In 2004, it was a best practice to keep data on memory. in 2012, CPU and GPU performance was increased a lot but memory performance wasn't increased much so calculating the necessary data on demand is faster than keeping it on memory and retrieving it.
Also reminds me of all those framerate pacing hacks people put into old Flash movies. They literally spin in a loop until the current time advances to the next frame. AFAIK Ruffle explicitly pads out the time scripts see just to defeat this particular coding antipattern.
This is actually a great example of something I see in the wild. The most common I've seen are lookup tables for trig functions that are only as fast or even slower than math.h.

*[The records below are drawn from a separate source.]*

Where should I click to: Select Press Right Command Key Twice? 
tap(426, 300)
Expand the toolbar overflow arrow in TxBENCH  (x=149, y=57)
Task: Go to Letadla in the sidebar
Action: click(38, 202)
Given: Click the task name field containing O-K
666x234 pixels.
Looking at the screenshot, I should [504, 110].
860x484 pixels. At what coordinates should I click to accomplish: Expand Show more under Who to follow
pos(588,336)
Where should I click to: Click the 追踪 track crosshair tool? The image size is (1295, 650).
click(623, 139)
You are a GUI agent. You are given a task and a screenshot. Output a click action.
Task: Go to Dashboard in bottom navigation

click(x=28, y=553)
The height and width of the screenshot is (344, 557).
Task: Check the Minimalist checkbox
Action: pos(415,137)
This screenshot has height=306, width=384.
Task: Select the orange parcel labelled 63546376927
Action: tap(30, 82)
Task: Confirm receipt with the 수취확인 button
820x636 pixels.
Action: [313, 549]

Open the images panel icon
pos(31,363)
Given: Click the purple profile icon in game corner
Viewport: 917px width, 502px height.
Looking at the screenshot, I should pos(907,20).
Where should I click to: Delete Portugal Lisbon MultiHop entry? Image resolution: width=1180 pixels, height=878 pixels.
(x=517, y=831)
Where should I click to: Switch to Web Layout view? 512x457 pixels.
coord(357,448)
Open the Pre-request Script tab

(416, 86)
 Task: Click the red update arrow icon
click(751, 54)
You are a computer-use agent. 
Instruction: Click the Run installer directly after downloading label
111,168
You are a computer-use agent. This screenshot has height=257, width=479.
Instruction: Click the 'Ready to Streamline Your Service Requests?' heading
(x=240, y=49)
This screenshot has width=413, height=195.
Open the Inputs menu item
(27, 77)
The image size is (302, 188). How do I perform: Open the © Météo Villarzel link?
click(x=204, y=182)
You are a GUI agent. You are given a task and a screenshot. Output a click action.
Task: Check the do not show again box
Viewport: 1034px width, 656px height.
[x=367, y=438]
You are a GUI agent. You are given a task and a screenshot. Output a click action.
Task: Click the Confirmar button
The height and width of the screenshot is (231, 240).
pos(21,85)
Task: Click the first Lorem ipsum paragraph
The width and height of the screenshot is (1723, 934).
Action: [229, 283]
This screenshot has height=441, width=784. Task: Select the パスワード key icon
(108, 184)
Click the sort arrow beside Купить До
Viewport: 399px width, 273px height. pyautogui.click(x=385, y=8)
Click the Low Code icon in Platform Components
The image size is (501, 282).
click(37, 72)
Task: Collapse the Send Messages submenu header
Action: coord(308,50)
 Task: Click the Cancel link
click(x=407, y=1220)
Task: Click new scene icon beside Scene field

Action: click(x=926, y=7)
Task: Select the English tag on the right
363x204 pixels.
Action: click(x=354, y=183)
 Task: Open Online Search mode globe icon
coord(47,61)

You have to aggressively benchmark even across CPU generations to remain confident that your optimization has optimized anything.
Nowadays, most of the math code I worry about I throw into godbolt with -O3 then check the major instructions on Agner Fog. It's often immediately obvious that a modern compiler+CPU is already using a tiny number of cycles to do what I want. (One exception is hot paths that might need to be optimized by hand to use SIMD intrinsics.)
Reminds me of a technical document of Doom 3 BFG edition.
https://fabiensanglard.net/doom3_documentation/DOOM-3-BFG-Te...
In 2004, it was a best practice to keep data on memory. in 2012, CPU and GPU performance was increased a lot but memory performance wasn't increased much so calculating the necessary data on demand is faster than keeping it on memory and retrieving it.